Zeppelin provide Postgres, HawQ, Spark SQL and other Data discovery tools, with spark SQL the data can be explored.
Spark, Flink, R, Python, and other useful tools are already available in the zeppelin and the functionality can be extended by simply adding the new interpreter.
Data Visualization and Collaboration
All the basic visualization like Bar chart, Pie chart, Area chart, Line chart and scatter chart are available in a zeppelin.

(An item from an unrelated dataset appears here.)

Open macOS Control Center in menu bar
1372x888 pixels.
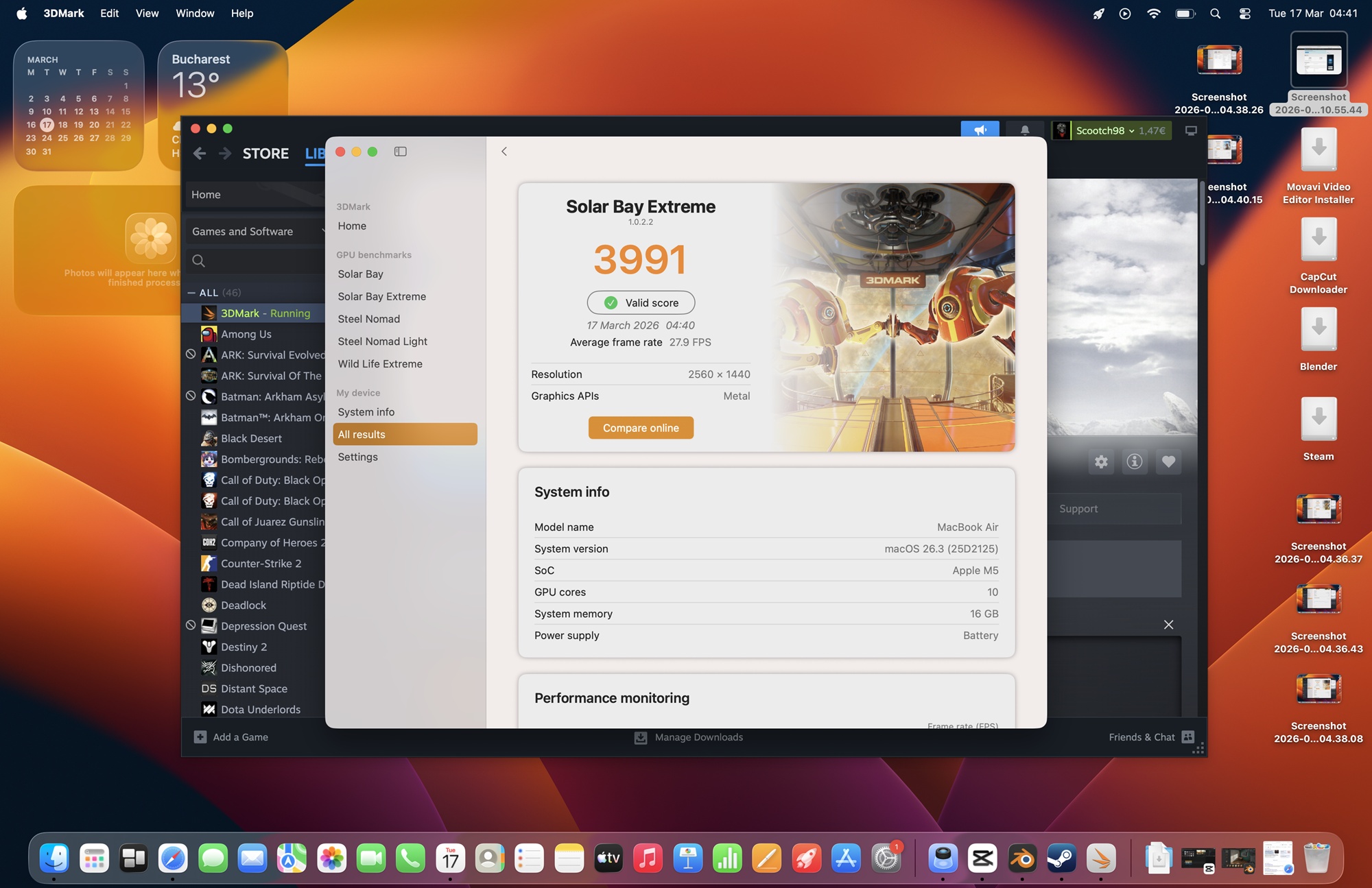tap(1244, 13)
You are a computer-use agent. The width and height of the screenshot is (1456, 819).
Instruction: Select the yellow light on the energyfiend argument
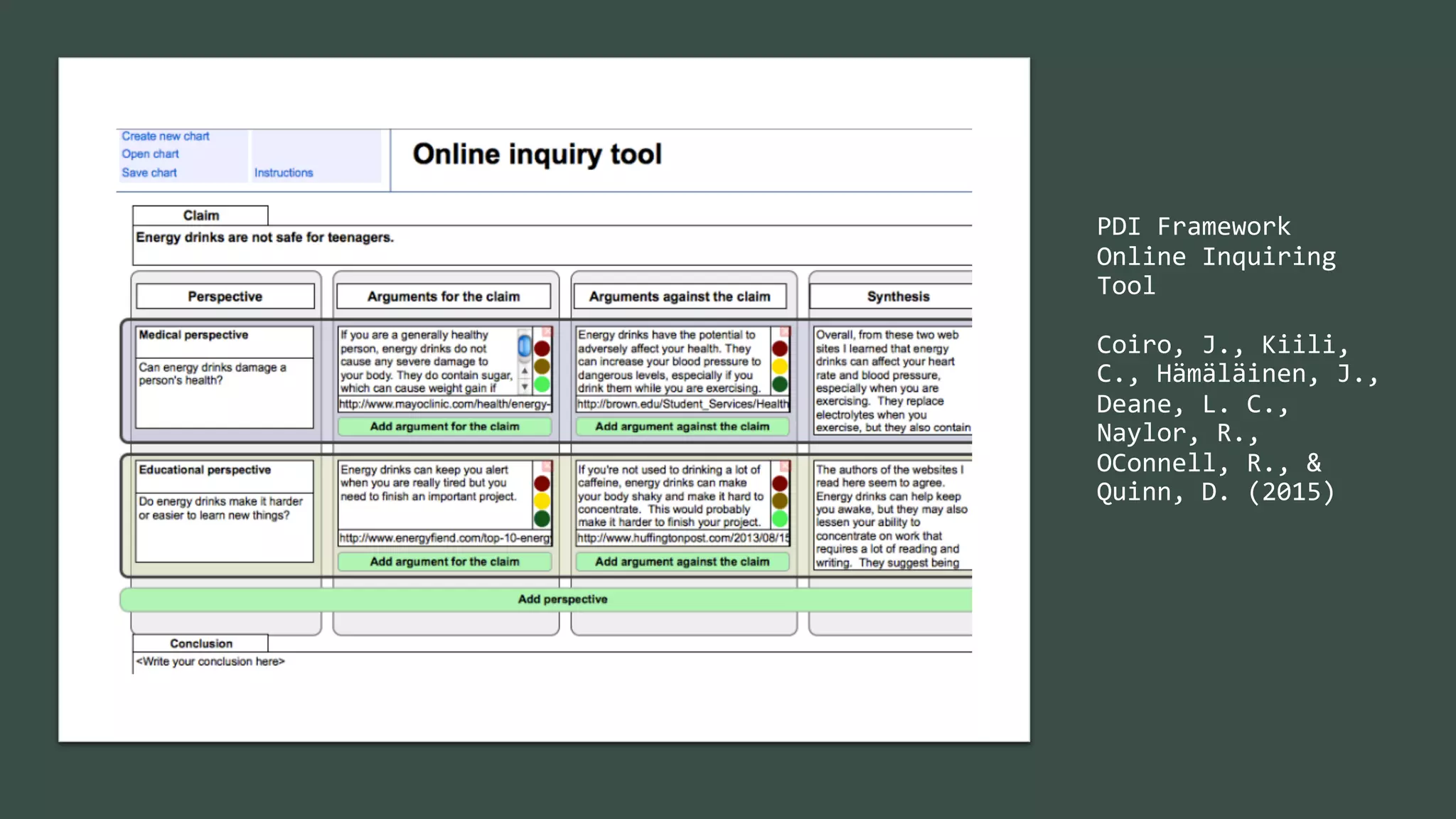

In FileGPS we use Spark Streaming component integrating with kafka for data computation.
Apache Spark Streaming
It is an add-on to core Spark API which allows scalable, high-throughput, fault-tolerant stream processing of live data streams. Spark can access data from sources like Kafka, Flume, Kinesis or TCP socket. It can operate using various algorithms. Finally, the data so received is given to file system, databases and live dashboards. Spark uses Micro-batching for real-time streaming.
Micro-batching is a technique that allows a process or task to treat a stream as a sequence of small batches of data. Hence Spark Streaming, groups the live data into small batches. It then delivers it to the batch system for processing. It also provides fault tolerance characteristics.